UN EJERCICIO DE IMAGINACIÓN

Natalia Mardero, la escritora que ya no quiere ser irreverente

Con un nuevo libro en librerías (Escrito en Super 8), Natalia Mardero habla de su proceso creativo, de los premios, del mundo editorial, y de la crítica.

Natalia Mardero. Dibujo de Ombú.
Dibujo de Ombú

Natalia Mardero (Montevideo, 1975) es Licenciada en Comunicación Social pero casi nadie sabe eso. Natalia, en realidad, es conocida por cosas mejores: por su jopo, por sus lentes y por libros como Posmonauta (2001; 2010). Desde entonces su escritura ha cultivado lectores de diversas generaciones. En 2004 escribió la nouvelle Guía para un universo, sobre una niña que recorre ignotos planetas, y en 2012 apareció Gato en el ropero y otros haikus, un libro multidisciplinario donde la fotografía y la literatura se juntan. En 2014 publicó la chispeante nouvelle Cordón Soho, que no solo dio que hablar sino que ya cuenta con varias ediciones. Cuando fui a visitarla me contó sobre su nuevo libro, Escrito en Super 8 (Estuario, 2019), que tiene ese inconfundible aroma a nuevito.

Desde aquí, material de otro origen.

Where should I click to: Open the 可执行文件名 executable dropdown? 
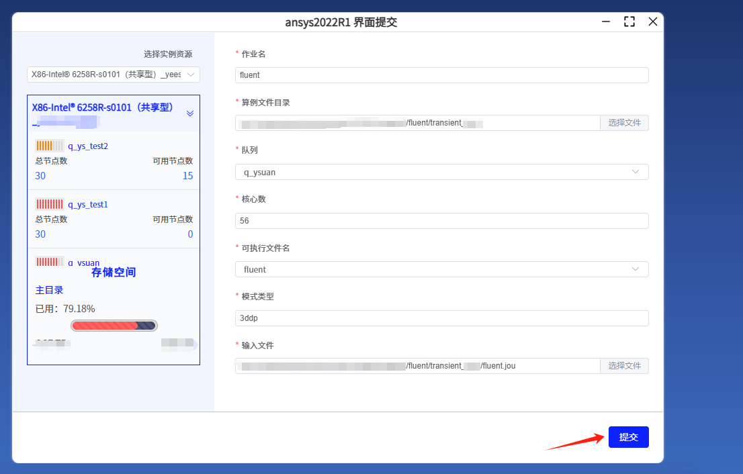tap(441, 269)
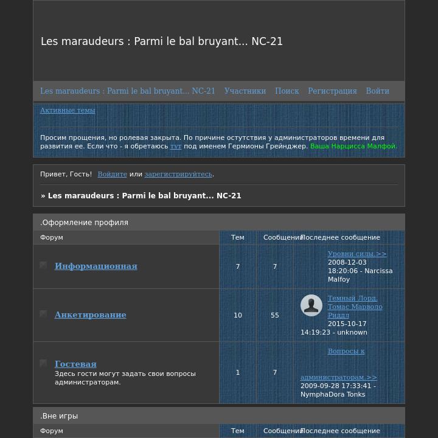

—Algunos autores publican constantemente pero vos no tenés apuro. ¿Es así?

—Bueno, eso lo he reflexionado. Por un lado mi primer libro lo saqué hace casi 20 años. Tenía 25. Ahora tengo 43, no publico todos los años y no puedo escribir siempre lo mismo. No porque diga “no me voy a repetir”, sino porque cambiás, tenés muchas más lecturas arriba. No te voy a decir que hay un crecimiento sino una maduración, que no va necesariamente en la escritura, sino como persona que vivió más experiencias.

—Cuando salió Posmonauta tenías la impronta de una narradora emergente que tenía cancha para rato.

—No, no. Soy muy perezosa para escribir. Me cuesta mucho sentarme. Cuando estoy en la rosca lo disfruto, pero si no tengo una idea clara de hacia dónde voy no siento la necesidad de utilizar la escritura como descarga emocional. Siempre sentí no tener la obligación porque creo que ahí perdés.

—Te condiciona.

—Sí. Por eso me tomé los tiempos que quise.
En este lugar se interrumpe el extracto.